March 27, 2020

Congress approves emergency spending bill, with nearly $14 billion for higher education, $214.52 million for Hispanic-Serving Institutions

SAN ANTONIO, TX – Today, the House of Representatives passed the Coronavirus Aid, Relief, and Economic Security (CARES) Act (H.R. 748), which provides $2 trillion in emergency relief to address some of the worst effects of the economic downturn resulting from the coronavirus pandemic. The CARES Act was passed by the Senate earlier in the week and is now headed to the President’s desk for final signature.

The bill provides $30.75 billion to the U.S. Department of Education for an “Education Stabilization Fund,” and allocates $13.95 billion for higher education. Below is a summary of the relevant funding opportunities for Hispanic-Serving Institutions (HSIs).

Funding to HSIs – The bill allocates $214.53 million specifically for HSIs under Title V, which is based on the proportion of funding that HSIs were appropriated in FY 2020 discretionary funding.

Funding to states – The bill allocates $2.95 billion to states and will be distributed on a formula that factors in school age population, and the youth and young adult population. Eligible entities for the funding will include school districts and institutions of higher education. Governors have broad discretion to determine use of funds.

Formula funding to institutions of higher education – The bill allocates $12.56 billion directly to all institutions of higher education. The higher education funds will be allocated to institutions by formula using the student financial aid distribution system. The formula allocates 75 percent of the funds available (about $9.4 billion) based on the full-time equivalent enrollment of Pell Grant recipients. The remaining 25 percent (about $3.2 billion) is based on the full-time equivalent enrollment of students who did not receive a Pell Grant. 

Funding for the Improvement of Postsecondary Education (FIPSE) Program – The bill allocates $349 million for the FIPSE Program at the U.S. Department of Education for grants to institutions particularly impacted by coronavirus. Priority for these grants goes to smaller institutions who received less than $500,000 under the formula, MSIs, and institutions of higher education that still have significant unmet needs.

Additionally, the bill provides flexibility to HSIs by modifying the allowable uses in Title V, Parts A and B to allow institutions to use their funds to address unforeseen needs due to an emergency. This must come at the request of the HSI and approved by the U.S. Department of Education.

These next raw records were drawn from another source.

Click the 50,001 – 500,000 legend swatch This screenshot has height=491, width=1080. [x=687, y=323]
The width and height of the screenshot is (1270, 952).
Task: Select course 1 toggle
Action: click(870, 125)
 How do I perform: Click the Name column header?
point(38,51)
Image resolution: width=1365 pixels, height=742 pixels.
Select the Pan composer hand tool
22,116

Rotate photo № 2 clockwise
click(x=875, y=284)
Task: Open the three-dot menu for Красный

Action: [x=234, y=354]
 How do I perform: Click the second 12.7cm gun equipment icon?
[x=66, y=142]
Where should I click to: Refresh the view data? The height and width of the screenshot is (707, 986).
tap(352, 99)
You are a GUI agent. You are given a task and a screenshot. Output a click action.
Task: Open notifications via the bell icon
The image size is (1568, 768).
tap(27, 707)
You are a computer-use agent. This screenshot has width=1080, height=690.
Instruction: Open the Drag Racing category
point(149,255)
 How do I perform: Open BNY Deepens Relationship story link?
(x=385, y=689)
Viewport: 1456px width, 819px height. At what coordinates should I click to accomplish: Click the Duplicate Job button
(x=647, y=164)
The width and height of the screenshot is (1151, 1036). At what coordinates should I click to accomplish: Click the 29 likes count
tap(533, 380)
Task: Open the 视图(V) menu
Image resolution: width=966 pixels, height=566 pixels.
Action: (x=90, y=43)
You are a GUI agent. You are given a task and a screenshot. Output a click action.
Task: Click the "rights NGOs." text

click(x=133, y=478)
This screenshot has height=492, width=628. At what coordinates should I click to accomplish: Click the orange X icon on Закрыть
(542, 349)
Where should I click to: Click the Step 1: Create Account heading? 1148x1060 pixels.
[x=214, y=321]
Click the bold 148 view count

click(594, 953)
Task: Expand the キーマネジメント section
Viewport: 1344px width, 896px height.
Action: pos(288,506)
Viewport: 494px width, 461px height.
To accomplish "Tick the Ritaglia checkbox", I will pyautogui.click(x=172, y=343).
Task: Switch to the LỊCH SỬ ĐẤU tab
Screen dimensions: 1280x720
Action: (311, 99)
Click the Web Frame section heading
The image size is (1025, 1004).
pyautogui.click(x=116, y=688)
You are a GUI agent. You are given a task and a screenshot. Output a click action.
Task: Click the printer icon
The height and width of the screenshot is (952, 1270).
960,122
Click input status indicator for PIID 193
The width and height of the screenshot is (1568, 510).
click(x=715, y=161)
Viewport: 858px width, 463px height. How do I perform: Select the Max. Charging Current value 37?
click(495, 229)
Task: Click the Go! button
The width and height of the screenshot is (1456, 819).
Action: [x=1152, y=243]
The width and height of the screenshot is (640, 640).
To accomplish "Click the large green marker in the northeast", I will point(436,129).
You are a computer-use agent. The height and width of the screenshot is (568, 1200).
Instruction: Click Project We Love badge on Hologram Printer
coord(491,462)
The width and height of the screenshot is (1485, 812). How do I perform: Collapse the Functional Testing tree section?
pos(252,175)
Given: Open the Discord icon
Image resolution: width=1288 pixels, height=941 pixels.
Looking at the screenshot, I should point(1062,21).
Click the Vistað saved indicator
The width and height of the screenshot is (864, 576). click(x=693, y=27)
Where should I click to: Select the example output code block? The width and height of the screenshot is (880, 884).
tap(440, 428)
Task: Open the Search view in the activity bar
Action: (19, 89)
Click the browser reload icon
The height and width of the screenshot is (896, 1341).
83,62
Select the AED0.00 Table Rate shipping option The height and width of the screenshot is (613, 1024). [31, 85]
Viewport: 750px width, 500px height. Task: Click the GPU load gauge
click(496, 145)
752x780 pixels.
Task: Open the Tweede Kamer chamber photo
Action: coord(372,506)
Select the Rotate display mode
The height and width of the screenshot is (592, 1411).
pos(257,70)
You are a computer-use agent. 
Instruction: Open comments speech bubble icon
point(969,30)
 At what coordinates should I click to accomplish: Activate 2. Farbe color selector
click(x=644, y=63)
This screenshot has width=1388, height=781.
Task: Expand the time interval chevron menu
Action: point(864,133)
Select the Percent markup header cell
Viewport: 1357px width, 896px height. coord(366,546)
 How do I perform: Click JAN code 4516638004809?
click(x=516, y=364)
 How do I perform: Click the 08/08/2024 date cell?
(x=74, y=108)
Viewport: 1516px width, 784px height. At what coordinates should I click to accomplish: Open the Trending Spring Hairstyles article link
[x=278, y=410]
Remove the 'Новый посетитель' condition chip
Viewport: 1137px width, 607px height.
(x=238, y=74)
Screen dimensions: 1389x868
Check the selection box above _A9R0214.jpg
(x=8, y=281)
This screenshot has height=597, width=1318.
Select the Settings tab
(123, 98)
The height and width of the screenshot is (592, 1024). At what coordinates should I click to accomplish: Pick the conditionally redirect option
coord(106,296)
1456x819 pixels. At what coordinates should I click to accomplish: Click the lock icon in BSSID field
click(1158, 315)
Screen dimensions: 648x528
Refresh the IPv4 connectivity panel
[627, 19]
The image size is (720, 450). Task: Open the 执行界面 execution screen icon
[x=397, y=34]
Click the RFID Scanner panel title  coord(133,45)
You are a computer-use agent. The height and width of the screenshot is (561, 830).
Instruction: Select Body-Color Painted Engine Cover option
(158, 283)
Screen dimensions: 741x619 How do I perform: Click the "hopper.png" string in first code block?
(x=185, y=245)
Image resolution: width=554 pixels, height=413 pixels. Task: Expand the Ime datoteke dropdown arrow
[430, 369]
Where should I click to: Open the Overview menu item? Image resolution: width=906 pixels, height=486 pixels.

“HACU is pleased that HSIs were allocated funding in the emergency spending bill,” said HACU President and CEO Antonio R. Flores. “However, HSIs have been historically underfunded and only receive, on average, 68 cents for every federal dollar going to all other colleges and universities annually despite educating a disproportionately low-income and underrepresented student population. The $214.52 million is woefully inadequate for the unprecedented challenges that HSIs are facing and will continue to face in responding to the evolving coronavirus pandemic.”

“HACU will continue to work with the U.S. Department of Education to ensure the approved emergency funding is distributed to HSIs as soon as possible,” added Flores.  

Congress is expected to work on additional emergency funding legislation. HACU will remain engaged in this process.